- [Set task]:
Update the items from the line containing "The height and" through the end of the items, replacing "screenshot" with "image" and keeping everything else unchanged. Leave the pictures out of your answer.

- [Rows]:
·····
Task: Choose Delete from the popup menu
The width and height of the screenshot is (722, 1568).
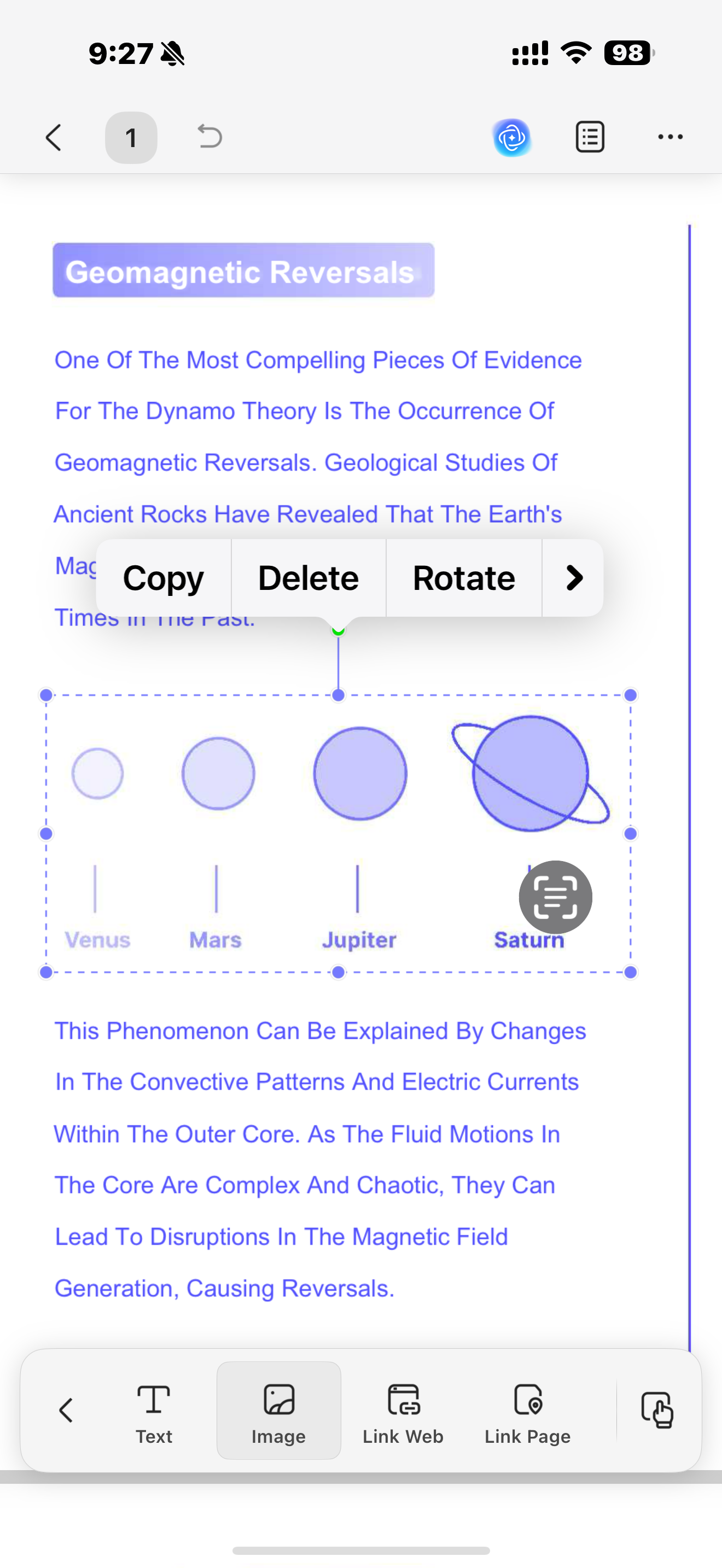Action: point(308,578)
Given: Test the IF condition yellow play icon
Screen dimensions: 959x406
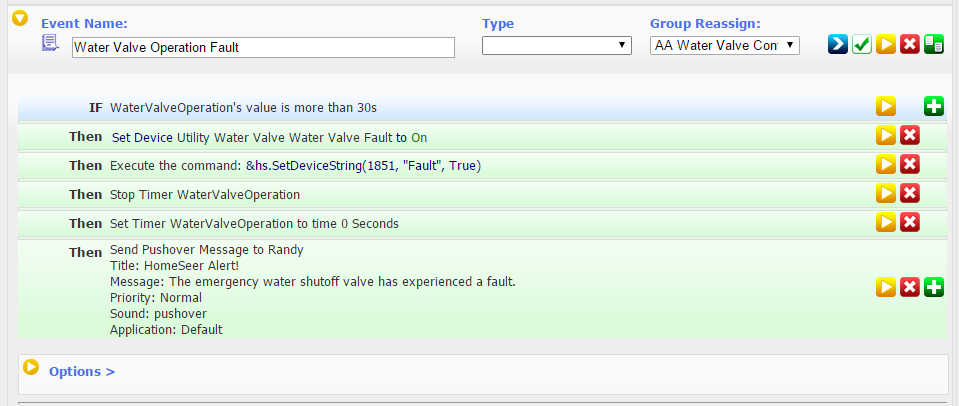Looking at the screenshot, I should (886, 106).
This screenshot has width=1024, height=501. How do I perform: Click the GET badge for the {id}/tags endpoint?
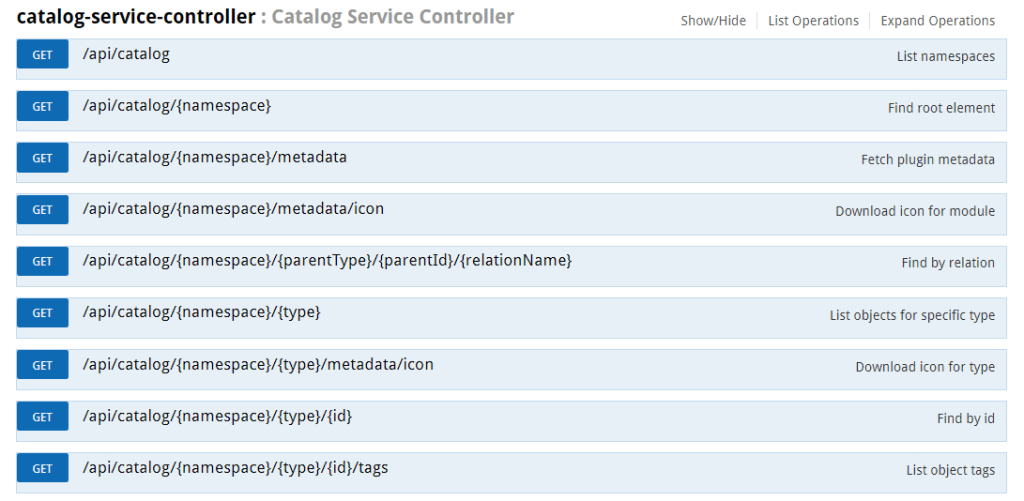coord(42,469)
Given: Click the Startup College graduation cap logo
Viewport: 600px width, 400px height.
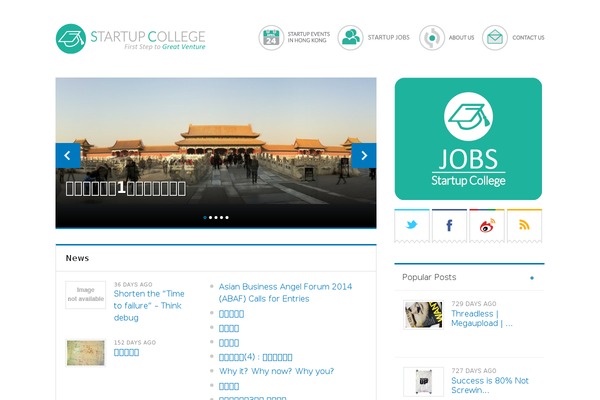Looking at the screenshot, I should click(x=71, y=39).
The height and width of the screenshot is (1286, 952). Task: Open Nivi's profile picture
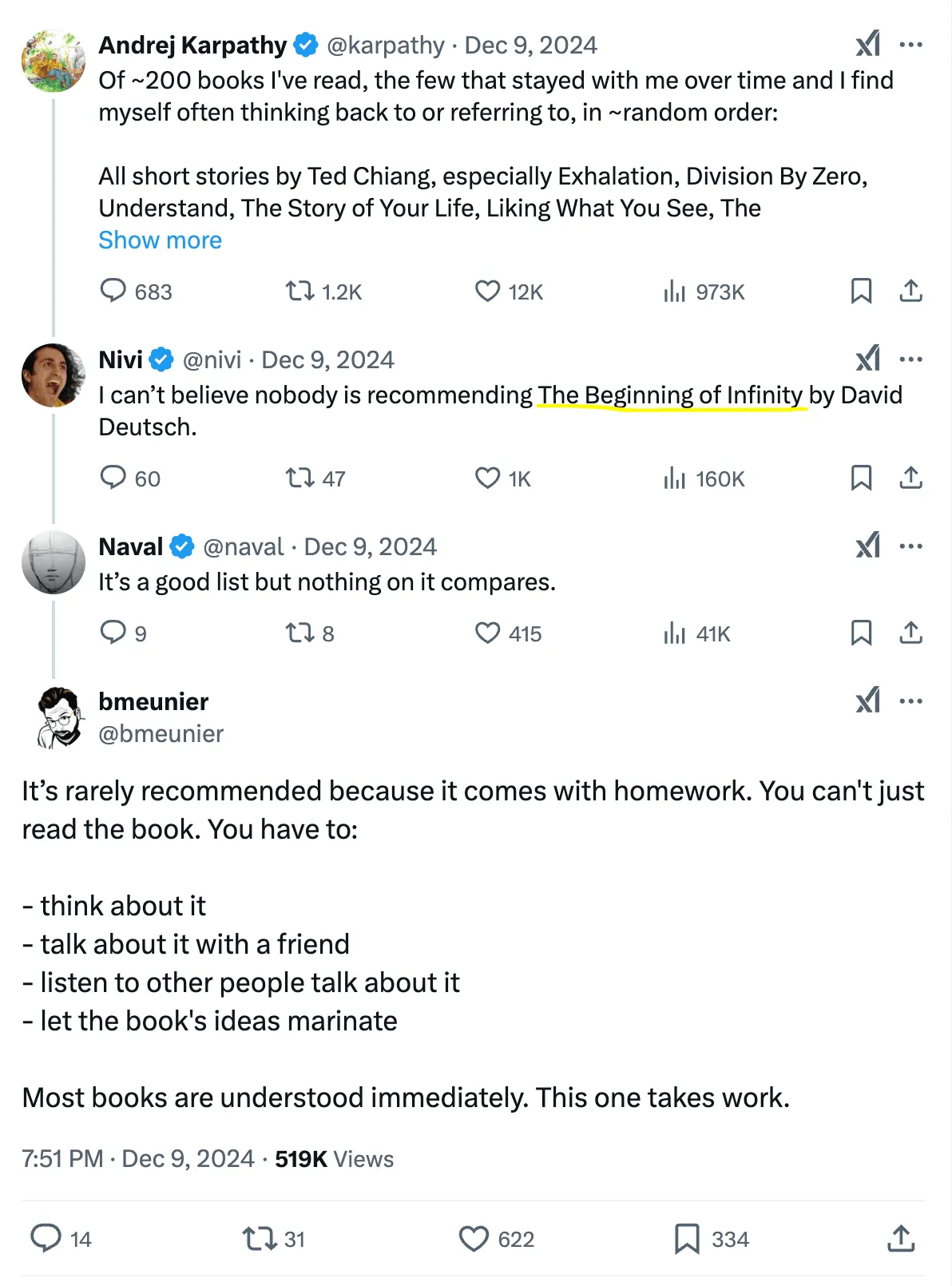pyautogui.click(x=53, y=375)
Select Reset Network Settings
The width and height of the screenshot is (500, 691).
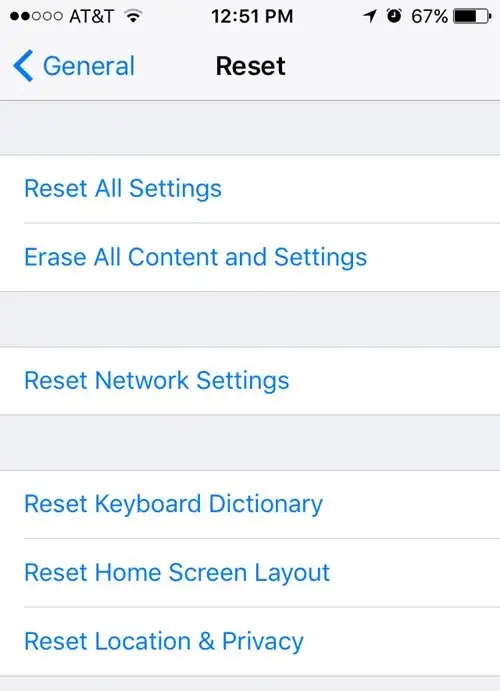[x=250, y=381]
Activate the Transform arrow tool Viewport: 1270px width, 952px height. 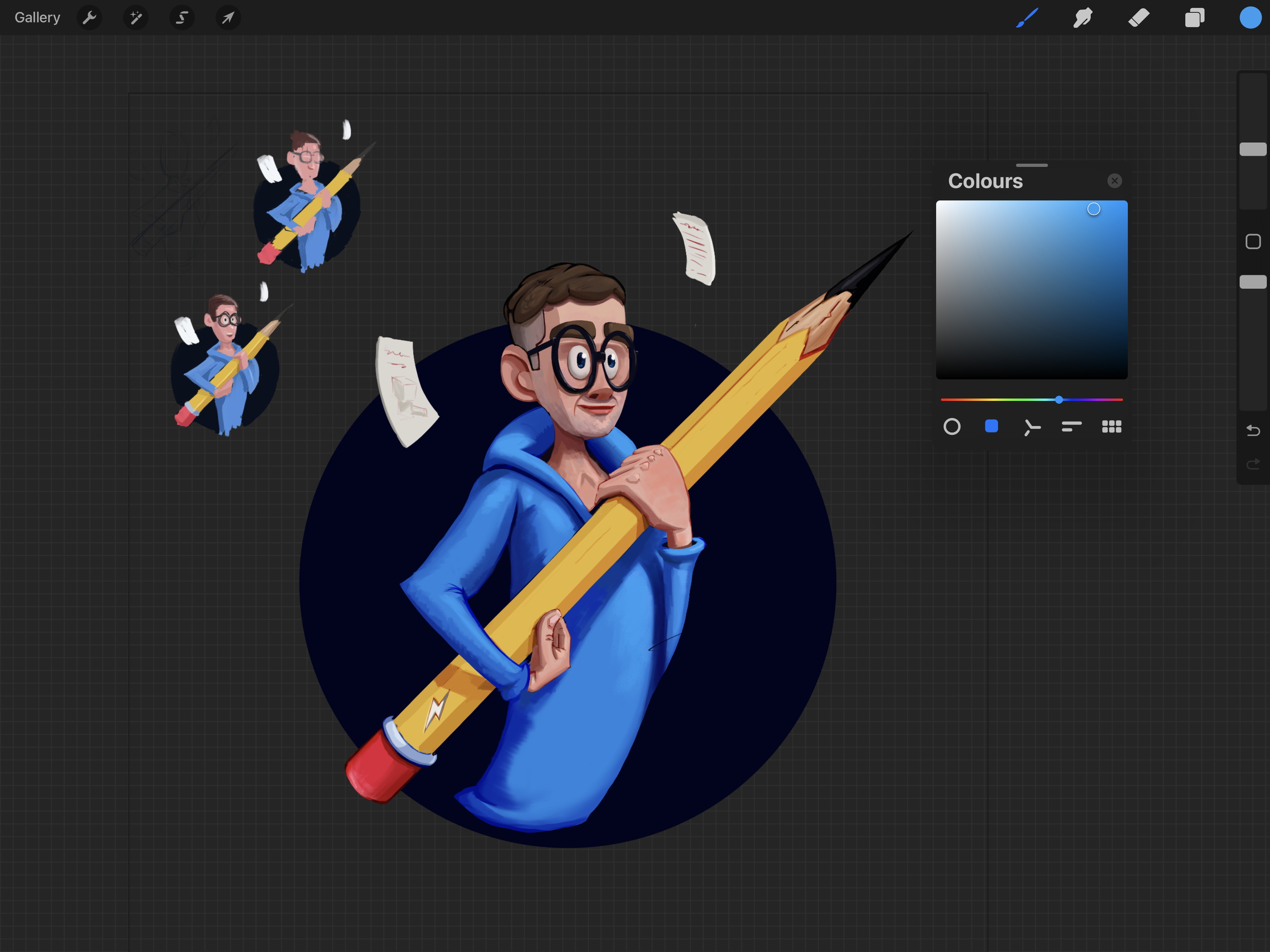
·····
- [Problem solution]:
The height and width of the image is (1286, 952). Task: Open Nivi's profile picture
pyautogui.click(x=53, y=375)
Select Reset Network Settings
The width and height of the image is (500, 691).
[x=250, y=381]
Activate the Transform arrow tool Viewport: 1270px width, 952px height. 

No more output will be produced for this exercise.